(Items from a data source)
· · ·

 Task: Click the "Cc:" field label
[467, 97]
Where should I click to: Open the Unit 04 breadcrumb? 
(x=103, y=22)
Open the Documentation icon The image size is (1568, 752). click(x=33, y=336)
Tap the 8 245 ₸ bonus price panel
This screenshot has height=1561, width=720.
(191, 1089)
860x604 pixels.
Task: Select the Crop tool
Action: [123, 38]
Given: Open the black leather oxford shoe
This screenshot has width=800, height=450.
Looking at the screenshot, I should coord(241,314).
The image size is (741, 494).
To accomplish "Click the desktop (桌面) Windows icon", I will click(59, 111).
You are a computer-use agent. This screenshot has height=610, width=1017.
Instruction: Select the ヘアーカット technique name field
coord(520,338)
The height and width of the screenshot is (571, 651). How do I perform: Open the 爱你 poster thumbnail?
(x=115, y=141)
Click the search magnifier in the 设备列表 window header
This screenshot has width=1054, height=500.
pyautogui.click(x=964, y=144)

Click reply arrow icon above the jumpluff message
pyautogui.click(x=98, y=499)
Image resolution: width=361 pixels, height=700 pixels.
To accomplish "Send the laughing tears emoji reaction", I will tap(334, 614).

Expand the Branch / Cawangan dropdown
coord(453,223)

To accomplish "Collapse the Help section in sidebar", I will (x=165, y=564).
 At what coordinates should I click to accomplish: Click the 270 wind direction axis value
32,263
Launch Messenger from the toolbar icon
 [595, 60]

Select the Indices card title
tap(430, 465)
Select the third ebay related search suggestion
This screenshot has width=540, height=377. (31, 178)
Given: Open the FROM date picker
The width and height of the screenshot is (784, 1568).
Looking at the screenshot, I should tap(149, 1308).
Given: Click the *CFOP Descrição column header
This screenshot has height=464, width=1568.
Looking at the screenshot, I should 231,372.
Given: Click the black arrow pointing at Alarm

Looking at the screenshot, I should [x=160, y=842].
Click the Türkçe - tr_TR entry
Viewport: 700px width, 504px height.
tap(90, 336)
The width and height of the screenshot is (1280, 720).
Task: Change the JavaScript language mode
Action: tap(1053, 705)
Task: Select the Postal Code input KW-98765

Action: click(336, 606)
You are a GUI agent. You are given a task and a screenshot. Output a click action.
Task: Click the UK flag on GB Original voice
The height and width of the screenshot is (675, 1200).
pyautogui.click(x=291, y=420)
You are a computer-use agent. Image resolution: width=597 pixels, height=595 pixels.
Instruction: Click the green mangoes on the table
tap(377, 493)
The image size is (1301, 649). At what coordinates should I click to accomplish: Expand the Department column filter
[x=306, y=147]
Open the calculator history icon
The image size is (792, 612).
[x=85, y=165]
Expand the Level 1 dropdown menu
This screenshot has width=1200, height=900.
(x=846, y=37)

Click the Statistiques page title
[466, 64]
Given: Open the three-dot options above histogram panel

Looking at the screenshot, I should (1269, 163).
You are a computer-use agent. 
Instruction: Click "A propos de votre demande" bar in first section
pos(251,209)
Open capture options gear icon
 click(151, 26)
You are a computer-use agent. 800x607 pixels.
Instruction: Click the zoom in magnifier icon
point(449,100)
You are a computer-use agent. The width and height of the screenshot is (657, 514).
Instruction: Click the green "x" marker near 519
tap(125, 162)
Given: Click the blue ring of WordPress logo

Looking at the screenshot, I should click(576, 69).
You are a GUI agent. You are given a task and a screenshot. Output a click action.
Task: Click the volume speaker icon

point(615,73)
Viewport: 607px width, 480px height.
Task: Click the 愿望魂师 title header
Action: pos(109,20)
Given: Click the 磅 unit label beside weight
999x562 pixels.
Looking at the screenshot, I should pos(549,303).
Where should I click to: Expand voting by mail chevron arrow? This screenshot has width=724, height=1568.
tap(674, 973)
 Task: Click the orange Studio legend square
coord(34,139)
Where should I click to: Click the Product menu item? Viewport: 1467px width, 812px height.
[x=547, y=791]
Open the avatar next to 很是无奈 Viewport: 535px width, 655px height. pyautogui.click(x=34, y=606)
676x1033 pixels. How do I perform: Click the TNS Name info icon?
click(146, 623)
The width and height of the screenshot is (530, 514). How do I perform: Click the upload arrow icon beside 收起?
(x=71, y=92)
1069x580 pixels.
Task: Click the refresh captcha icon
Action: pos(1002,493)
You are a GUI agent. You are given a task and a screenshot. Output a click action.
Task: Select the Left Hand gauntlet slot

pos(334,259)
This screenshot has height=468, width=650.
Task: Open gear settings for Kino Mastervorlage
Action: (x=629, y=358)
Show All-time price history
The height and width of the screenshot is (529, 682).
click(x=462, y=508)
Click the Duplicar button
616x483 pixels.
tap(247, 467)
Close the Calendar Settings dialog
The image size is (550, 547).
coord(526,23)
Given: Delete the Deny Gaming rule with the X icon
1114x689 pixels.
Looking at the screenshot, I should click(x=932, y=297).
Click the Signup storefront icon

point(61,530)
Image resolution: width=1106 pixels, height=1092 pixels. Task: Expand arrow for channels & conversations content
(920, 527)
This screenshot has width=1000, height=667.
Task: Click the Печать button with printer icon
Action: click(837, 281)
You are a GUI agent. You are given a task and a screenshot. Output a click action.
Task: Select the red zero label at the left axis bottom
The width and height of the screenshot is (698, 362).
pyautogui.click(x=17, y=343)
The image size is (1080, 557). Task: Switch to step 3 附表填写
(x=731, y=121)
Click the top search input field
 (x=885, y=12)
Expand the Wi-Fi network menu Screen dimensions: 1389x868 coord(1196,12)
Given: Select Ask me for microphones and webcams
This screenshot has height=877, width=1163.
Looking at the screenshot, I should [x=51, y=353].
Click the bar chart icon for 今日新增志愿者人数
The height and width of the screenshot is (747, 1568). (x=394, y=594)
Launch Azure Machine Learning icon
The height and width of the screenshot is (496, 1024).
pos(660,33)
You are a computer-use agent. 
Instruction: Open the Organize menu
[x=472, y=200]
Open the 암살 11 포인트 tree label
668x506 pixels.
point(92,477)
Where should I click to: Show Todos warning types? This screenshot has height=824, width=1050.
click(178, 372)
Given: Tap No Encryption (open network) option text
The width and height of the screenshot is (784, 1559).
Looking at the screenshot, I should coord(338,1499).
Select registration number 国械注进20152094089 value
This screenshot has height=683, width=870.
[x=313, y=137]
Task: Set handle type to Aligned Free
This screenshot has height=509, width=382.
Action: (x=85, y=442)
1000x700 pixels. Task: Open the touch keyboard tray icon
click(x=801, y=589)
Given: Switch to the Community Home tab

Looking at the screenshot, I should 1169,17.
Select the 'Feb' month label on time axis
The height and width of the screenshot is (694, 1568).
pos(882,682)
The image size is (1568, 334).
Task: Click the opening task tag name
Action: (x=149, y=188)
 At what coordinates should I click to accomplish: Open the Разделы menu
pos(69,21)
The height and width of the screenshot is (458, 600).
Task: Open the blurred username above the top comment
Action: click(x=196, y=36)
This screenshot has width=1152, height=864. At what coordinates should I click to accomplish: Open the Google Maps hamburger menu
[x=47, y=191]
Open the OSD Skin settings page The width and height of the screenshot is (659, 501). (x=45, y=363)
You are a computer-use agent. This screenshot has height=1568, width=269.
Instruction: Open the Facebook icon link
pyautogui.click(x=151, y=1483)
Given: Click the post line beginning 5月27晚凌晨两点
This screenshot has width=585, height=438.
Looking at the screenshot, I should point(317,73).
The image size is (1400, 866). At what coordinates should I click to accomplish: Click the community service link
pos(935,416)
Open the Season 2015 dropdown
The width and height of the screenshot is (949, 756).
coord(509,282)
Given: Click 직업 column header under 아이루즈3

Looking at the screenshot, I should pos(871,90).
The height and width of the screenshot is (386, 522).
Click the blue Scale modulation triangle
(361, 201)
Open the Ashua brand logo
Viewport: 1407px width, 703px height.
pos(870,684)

· · ·

» **Problem statement**
Each line of the records belongs in the answer, reproduced exactly.

» **Task solution**
 Task: Click the "Cc:" field label
[467, 97]
Where should I click to: Open the Unit 04 breadcrumb? 
(x=103, y=22)
Open the Documentation icon The image size is (1568, 752). click(x=33, y=336)
Tap the 8 245 ₸ bonus price panel
This screenshot has height=1561, width=720.
(191, 1089)
860x604 pixels.
Task: Select the Crop tool
Action: [123, 38]
Given: Open the black leather oxford shoe
This screenshot has width=800, height=450.
Looking at the screenshot, I should coord(241,314).
The image size is (741, 494).
To accomplish "Click the desktop (桌面) Windows icon", I will click(59, 111).
You are a computer-use agent. This screenshot has height=610, width=1017.
Instruction: Select the ヘアーカット technique name field
coord(520,338)
The height and width of the screenshot is (571, 651). How do I perform: Open the 爱你 poster thumbnail?
(x=115, y=141)
Click the search magnifier in the 设备列表 window header
This screenshot has width=1054, height=500.
pyautogui.click(x=964, y=144)

Click reply arrow icon above the jumpluff message
pyautogui.click(x=98, y=499)
Image resolution: width=361 pixels, height=700 pixels.
To accomplish "Send the laughing tears emoji reaction", I will tap(334, 614).

Expand the Branch / Cawangan dropdown
coord(453,223)

To accomplish "Collapse the Help section in sidebar", I will (x=165, y=564).
 At what coordinates should I click to accomplish: Click the 270 wind direction axis value
32,263
Launch Messenger from the toolbar icon
 [595, 60]

Select the Indices card title
tap(430, 465)
Select the third ebay related search suggestion
This screenshot has width=540, height=377. (31, 178)
Given: Open the FROM date picker
The width and height of the screenshot is (784, 1568).
Looking at the screenshot, I should tap(149, 1308).
Given: Click the *CFOP Descrição column header
This screenshot has height=464, width=1568.
Looking at the screenshot, I should 231,372.
Given: Click the black arrow pointing at Alarm

Looking at the screenshot, I should [x=160, y=842].
Click the Türkçe - tr_TR entry
Viewport: 700px width, 504px height.
tap(90, 336)
The width and height of the screenshot is (1280, 720).
Task: Change the JavaScript language mode
Action: tap(1053, 705)
Task: Select the Postal Code input KW-98765

Action: click(336, 606)
You are a GUI agent. You are given a task and a screenshot. Output a click action.
Task: Click the UK flag on GB Original voice
The height and width of the screenshot is (675, 1200).
pyautogui.click(x=291, y=420)
You are a computer-use agent. Image resolution: width=597 pixels, height=595 pixels.
Instruction: Click the green mangoes on the table
tap(377, 493)
The image size is (1301, 649). At what coordinates should I click to accomplish: Expand the Department column filter
[x=306, y=147]
Open the calculator history icon
The image size is (792, 612).
[x=85, y=165]
Expand the Level 1 dropdown menu
This screenshot has width=1200, height=900.
(x=846, y=37)

Click the Statistiques page title
[466, 64]
Given: Open the three-dot options above histogram panel

Looking at the screenshot, I should (1269, 163).
You are a computer-use agent. 
Instruction: Click "A propos de votre demande" bar in first section
pos(251,209)
Open capture options gear icon
 click(151, 26)
You are a computer-use agent. 800x607 pixels.
Instruction: Click the zoom in magnifier icon
point(449,100)
You are a computer-use agent. The width and height of the screenshot is (657, 514).
Instruction: Click the green "x" marker near 519
tap(125, 162)
Given: Click the blue ring of WordPress logo

Looking at the screenshot, I should click(576, 69).
You are a GUI agent. You are given a task and a screenshot. Output a click action.
Task: Click the volume speaker icon

point(615,73)
Viewport: 607px width, 480px height.
Task: Click the 愿望魂师 title header
Action: pos(109,20)
Given: Click the 磅 unit label beside weight
999x562 pixels.
Looking at the screenshot, I should pos(549,303).
Where should I click to: Expand voting by mail chevron arrow? This screenshot has width=724, height=1568.
tap(674, 973)
 Task: Click the orange Studio legend square
coord(34,139)
Where should I click to: Click the Product menu item? Viewport: 1467px width, 812px height.
[x=547, y=791]
Open the avatar next to 很是无奈 Viewport: 535px width, 655px height. pyautogui.click(x=34, y=606)
676x1033 pixels. How do I perform: Click the TNS Name info icon?
click(146, 623)
The width and height of the screenshot is (530, 514). How do I perform: Click the upload arrow icon beside 收起?
(x=71, y=92)
1069x580 pixels.
Task: Click the refresh captcha icon
Action: pos(1002,493)
You are a GUI agent. You are given a task and a screenshot. Output a click action.
Task: Select the Left Hand gauntlet slot

pos(334,259)
This screenshot has height=468, width=650.
Task: Open gear settings for Kino Mastervorlage
Action: (x=629, y=358)
Show All-time price history
The height and width of the screenshot is (529, 682).
click(x=462, y=508)
Click the Duplicar button
616x483 pixels.
tap(247, 467)
Close the Calendar Settings dialog
The image size is (550, 547).
coord(526,23)
Given: Delete the Deny Gaming rule with the X icon
1114x689 pixels.
Looking at the screenshot, I should click(x=932, y=297).
Click the Signup storefront icon

point(61,530)
Image resolution: width=1106 pixels, height=1092 pixels. Task: Expand arrow for channels & conversations content
(920, 527)
This screenshot has width=1000, height=667.
Task: Click the Печать button with printer icon
Action: click(837, 281)
You are a GUI agent. You are given a task and a screenshot. Output a click action.
Task: Select the red zero label at the left axis bottom
The width and height of the screenshot is (698, 362).
pyautogui.click(x=17, y=343)
The image size is (1080, 557). Task: Switch to step 3 附表填写
(x=731, y=121)
Click the top search input field
 (x=885, y=12)
Expand the Wi-Fi network menu Screen dimensions: 1389x868 coord(1196,12)
Given: Select Ask me for microphones and webcams
This screenshot has height=877, width=1163.
Looking at the screenshot, I should [x=51, y=353].
Click the bar chart icon for 今日新增志愿者人数
The height and width of the screenshot is (747, 1568). (x=394, y=594)
Launch Azure Machine Learning icon
The height and width of the screenshot is (496, 1024).
pos(660,33)
You are a computer-use agent. 
Instruction: Open the Organize menu
[x=472, y=200]
Open the 암살 11 포인트 tree label
668x506 pixels.
point(92,477)
Where should I click to: Show Todos warning types? This screenshot has height=824, width=1050.
click(178, 372)
Given: Tap No Encryption (open network) option text
The width and height of the screenshot is (784, 1559).
Looking at the screenshot, I should coord(338,1499).
Select registration number 国械注进20152094089 value
This screenshot has height=683, width=870.
[x=313, y=137]
Task: Set handle type to Aligned Free
This screenshot has height=509, width=382.
Action: (x=85, y=442)
1000x700 pixels. Task: Open the touch keyboard tray icon
click(x=801, y=589)
Given: Switch to the Community Home tab

Looking at the screenshot, I should 1169,17.
Select the 'Feb' month label on time axis
The height and width of the screenshot is (694, 1568).
pos(882,682)
The image size is (1568, 334).
Task: Click the opening task tag name
Action: (x=149, y=188)
 At what coordinates should I click to accomplish: Open the Разделы menu
pos(69,21)
The height and width of the screenshot is (458, 600).
Task: Open the blurred username above the top comment
Action: click(x=196, y=36)
This screenshot has width=1152, height=864. At what coordinates should I click to accomplish: Open the Google Maps hamburger menu
[x=47, y=191]
Open the OSD Skin settings page The width and height of the screenshot is (659, 501). (x=45, y=363)
You are a computer-use agent. This screenshot has height=1568, width=269.
Instruction: Open the Facebook icon link
pyautogui.click(x=151, y=1483)
Given: Click the post line beginning 5月27晚凌晨两点
This screenshot has width=585, height=438.
Looking at the screenshot, I should point(317,73).
The image size is (1400, 866). At what coordinates should I click to accomplish: Click the community service link
pos(935,416)
Open the Season 2015 dropdown
The width and height of the screenshot is (949, 756).
coord(509,282)
Given: Click 직업 column header under 아이루즈3

Looking at the screenshot, I should pos(871,90).
The height and width of the screenshot is (386, 522).
Click the blue Scale modulation triangle
(361, 201)
Open the Ashua brand logo
Viewport: 1407px width, 703px height.
pos(870,684)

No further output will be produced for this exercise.